What is a photograph? McLuhan called it “The Brothel Without Walls” (169). In a few sentences, he opens corridors leading to distant galleries:
“It is one of the peculiar characteristics of the photo that it isolates single moments in time. The TV camera does not. The continuous scanning action of the TV camera provides, not the isolated moment or aspect, but the contour, the iconic profile and the transparency. Egyptian art, like primitive sculpture today [1964], provided the significant outline that had nothing to do with a moment in time. Sculpture tends toward the timeless.” 169
What does the photograph change?
“Awareness of the transforming power of the photo is often embodied in popular stories like the one about the admiring friend who said, ‘My, that’s a fine child you have there!’ Mother: ‘Oh, that’s nothing. You should see his photograph.’” 169
McLuhan distinguishes between what he calls hot and cool media. Users of hot media can do other things while engaged with it, for example, dust the furniture while listening to the radio. Users of cool media are stuck, unable to do anything else while watching TV. Hot media doesn’t require full participation. Cool media does. The importance of the distinction comes from the different effects each has on the user.

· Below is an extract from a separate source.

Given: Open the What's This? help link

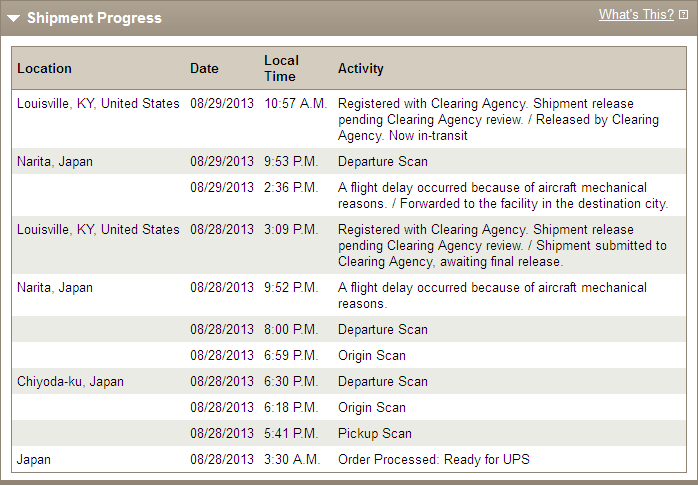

“There is a basic principle that distinguishes a hot medium like radio from a cool one like the telephone, or a hot medium like the movie from a cool one like TV. A hot medium is one that extends one single sense in ‘high definition.’ High definition is the state of being well filled with data. A photograph is, visually, ‘high definition.’ A cartoon is ‘low definition,’ simply because very little visual information is provided. Telephone is a cool medium, or one of low definition, because the ear is given a meager amount of information. And speech is a cool medium of low definition, because so little is given and so much has to be filled in by the listener. On the other hand, hot media do not leave so much to be filled in or completed by the audience. Hot media are, therefore, low in participation, and cool media are high in participation or completion by the audience. Naturally, therefore, a hot medium like radio has very different effects on the user from a cool medium like the telephone.” 36
In McLuhan’s analysis, the photograph is complete; we don’t have to finish it as we do a cartoon. We don’t have to participate in a photo because it is visually “high definition” – not in terms of megapixels, but in communication density. It’s “hot” – so packed with detail – we don’t so much work to finish the picture as simply consume it – we photograph the photograph. The viewer is a passive participant.

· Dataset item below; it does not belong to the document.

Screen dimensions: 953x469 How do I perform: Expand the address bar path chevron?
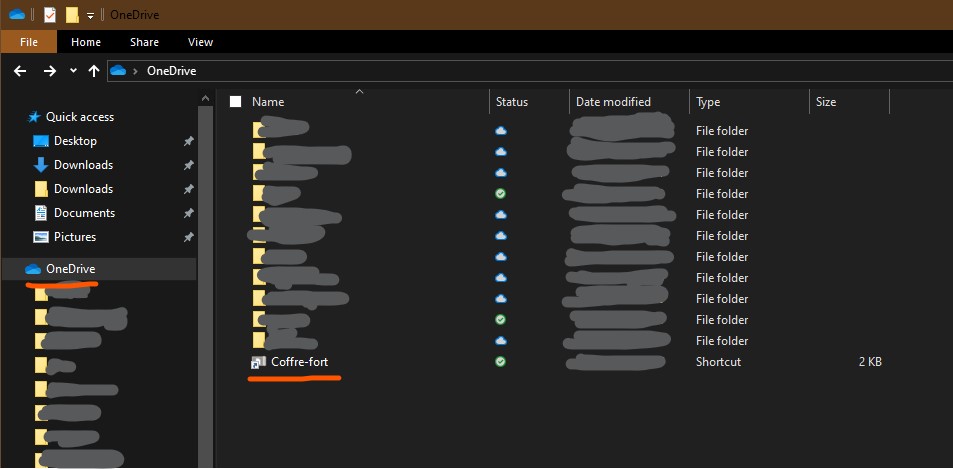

What do we mean when we say someone is “photogenic”? Why isn’t everyone photogenic?
“The vested interests of acquired knowledge and conventional wisdom have always been by-passed and engulfed by new media.” 175
Images can do a lot of damage.
A problem might stem from thinking of photography as something more than a disappearing act, of wanting to think about pics as a creation that exceeds film, paper, or pixels, of something that must be learned to look at. Is every photo an argument? In a selfie, what is the subject and what the object? Why do snappers take so many pics of their food – an act seemingly like cats who bury their business? Is taking a photo compulsive, ritual, disposable? What is the source of that urge to take yet another sunset pic, to join a doom stream of falling flowers, of posting not simply one photo of our trip to the market, but a gallery down each aisle, the veggies, the dry goods, the deli, the dairy, the meat and fish, and even that’s not enough, but we must add a selfie at the self-service check out, the shopping cart navigating the parking lot, the loaded brown bags in the trunk.
On the way home we catch the same stop signs, the same red lights. Someone standing on a corner waiting to cross pulls out their cell phone and appears to snap a pic of the light. The light changes. We move on.